The leaked messages suggested Hancock rejected advice to give coronavirus tests to all residents going into English care homes, not just those moving from hospitals.

But a spokesperson for the MP — who lost the Tory whip after agreeing to appear on I’m A Celebrity — strenuously denied the claim.

He said: “These stolen messages have been doctored to create a false story that Matt rejected clinical advice on care home testing. This is flat wrong.”

Oakeshott has held a series of interviews following the leak, in which she defended her actions as being in the public interest.

She faced questions about why she had written a book with Hancock before then going on to release the WhatsApp exchanges.

She denied any suggestion she was paid by the Telegraph newspaper for the messages, saying she was a “working journalist”.

“They did not pay me for the messages,” she said.

“I’ve been helping the Daily Telegraph with the investigation, you’ll see that I’ve been writing stories for The Daily Telegraph.”

“Anyone who thinks I did this for money must be utterly insane. This is about the millions of people, every one of us in this country that were adversely affected by the catastrophic decisions to lock down this country repeatedly, often on the flimsiest of evidence for political reasons.”

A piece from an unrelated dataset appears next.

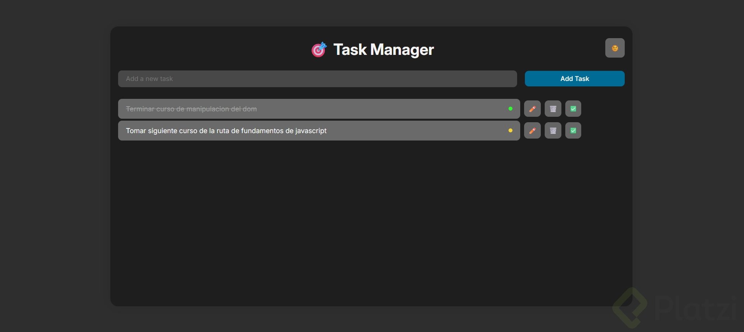Select the struck-through 'Terminar curso' task text

[191, 109]
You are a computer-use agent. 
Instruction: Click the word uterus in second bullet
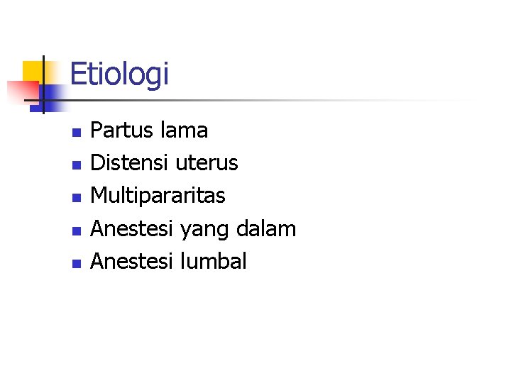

Last night, former education secretary Gavin Williamson became embroiled in the row after the newspaper published messages in which he appeared to suggest that teachers were looking for an “excuse” not to work during the pandemic.

Williamson also told Hancock that the teaching unions “really really do just hate work”.

The WhatsApps also reveal how Williamson and Hancock clashed over the decision to close schools in a bid to slow the spread of Covid.

In May 2020, Williamson messaged Hancock asking for his help in securing personal protective equipment (PPE) for schools so they could not use it “as a reason not to open”.

He added: “All of them will but some will just want to say they can’t so they have an excuse to avoid having to teach, what joys!!!”

In October the same year, Hancock messaged the then education secretary to congratulate him on his decision to delay A-level exams for a few weeks.

“Cracking announcement today. What a bunch of absolute arses the teaching unions are,” the then health secretary wrote.

Williamson responded: “I know they really really do just hate work.”

Williamson defended his actions on Twitter last night, saying he was talking about teaching unions rather than teachers themselves.

“Further to reports in the Telegraph and other outlets, I wish to clarify that these messages were about some Unions and not teachers,” he said.

“As demonstrated in the exchange, I was responding regarding unions. I have the utmost respect for teachers who work tirelessly to support students.

“During the pandemic, teachers went above and beyond during very challenging times and very much continue to do so.”